第23章 陰る
「何故です?」
「龍家の蛇を宿す者の始まりは平安時代、都に暮らしてた貴族の娘から。その娘は生まれつき体に蛇がいて、とても強い呪術師になった。だけどその強さが仇となり御三家からは忌み嫌われ、呪術界では迫害された。娘は自分の代でこの苦しみを終わらせようと子供を産まずに死んだ。でもその後、その娘の兄の妻が蛇を宿す子を産み、一族は娘の二の舞になる事を恐れて隠し通すことを決心した。一族全員で山奥へ隠遁し、蛇を宿す者には子供を持つ事を禁じた。それからも蛇の子が生まれる度、同じようにした。何世代にも渡ってね。だけど、ある時その慣習を破る者が現れた。それが今の龍家の起こり。」
「初めて聞きました。でも、あなた達は京都市内に住んでいたのでは?」
「私も詳しく知ったのは最近の事よ。御三家に忌み嫌われた過去は連綿と現代にも受け継がれているの。そのために都から遠く離れた山奥で密かに暮らし、地域に出る呪霊のみを祓ってるって訳。京都に出てきたのは母達の世代になってから。世間を知るためと、私達若い世代を呪術高専に通わせるって目的もあったらしいよ。ま、結局ウチの母親は世間を知った結果ああなったんだけどね。」
「なるほど。

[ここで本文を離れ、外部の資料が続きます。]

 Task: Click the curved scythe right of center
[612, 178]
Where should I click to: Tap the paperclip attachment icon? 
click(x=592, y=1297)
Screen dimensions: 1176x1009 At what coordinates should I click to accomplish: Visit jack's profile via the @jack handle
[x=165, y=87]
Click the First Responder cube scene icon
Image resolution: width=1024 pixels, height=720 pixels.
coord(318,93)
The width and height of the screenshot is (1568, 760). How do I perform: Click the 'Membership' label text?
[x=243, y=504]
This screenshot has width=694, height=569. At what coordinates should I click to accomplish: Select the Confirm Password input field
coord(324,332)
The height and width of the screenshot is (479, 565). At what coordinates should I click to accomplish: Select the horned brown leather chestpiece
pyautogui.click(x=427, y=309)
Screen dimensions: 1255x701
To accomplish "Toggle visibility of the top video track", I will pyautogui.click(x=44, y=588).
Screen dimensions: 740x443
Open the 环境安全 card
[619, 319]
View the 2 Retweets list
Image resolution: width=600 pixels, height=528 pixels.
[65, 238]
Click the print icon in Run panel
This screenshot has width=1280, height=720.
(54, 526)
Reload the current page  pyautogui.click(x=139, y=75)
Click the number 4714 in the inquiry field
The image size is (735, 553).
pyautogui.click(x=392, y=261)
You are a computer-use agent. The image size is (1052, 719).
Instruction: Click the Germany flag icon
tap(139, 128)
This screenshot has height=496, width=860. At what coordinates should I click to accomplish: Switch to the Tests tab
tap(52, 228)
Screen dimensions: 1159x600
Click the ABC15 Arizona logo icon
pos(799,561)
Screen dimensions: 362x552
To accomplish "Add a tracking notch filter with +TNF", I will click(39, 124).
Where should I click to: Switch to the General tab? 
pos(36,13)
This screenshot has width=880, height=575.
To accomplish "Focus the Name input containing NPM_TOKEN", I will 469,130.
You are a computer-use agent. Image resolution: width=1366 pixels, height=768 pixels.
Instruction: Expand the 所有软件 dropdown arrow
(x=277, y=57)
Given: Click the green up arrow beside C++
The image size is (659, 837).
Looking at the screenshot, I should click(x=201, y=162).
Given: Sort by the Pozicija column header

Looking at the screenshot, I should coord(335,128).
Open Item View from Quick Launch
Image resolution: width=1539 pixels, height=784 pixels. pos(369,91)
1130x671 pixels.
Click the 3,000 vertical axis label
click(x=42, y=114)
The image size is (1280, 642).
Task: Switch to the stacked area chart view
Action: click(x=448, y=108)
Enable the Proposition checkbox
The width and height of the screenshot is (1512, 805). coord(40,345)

迫害された過去があるから御三家の者とは結婚させられないというわけですか……でも、あなたの幸せはどうなるんです?」
「遅くとも30までには御三家以外の術師と結婚しろって言われてるから、それまでに悟と別れるつもりだったの。だけど、そんなの簡単に割り切れなくて悩んでた。でも、今回の事は良いきっかけなのかもしれない。」
私は悟という沼にハマっていた。
まわりの泥がゆるくて抜け出せなかった。
だけど今、少し足が抜けそうな気がしてる。
この機を逃せば二度と抜け出せなくなるかもしれない。
抜け出せないまま他の男と結婚なんて考えられない。
その時、テーブルの上に置いてる建人のスマホが震えた。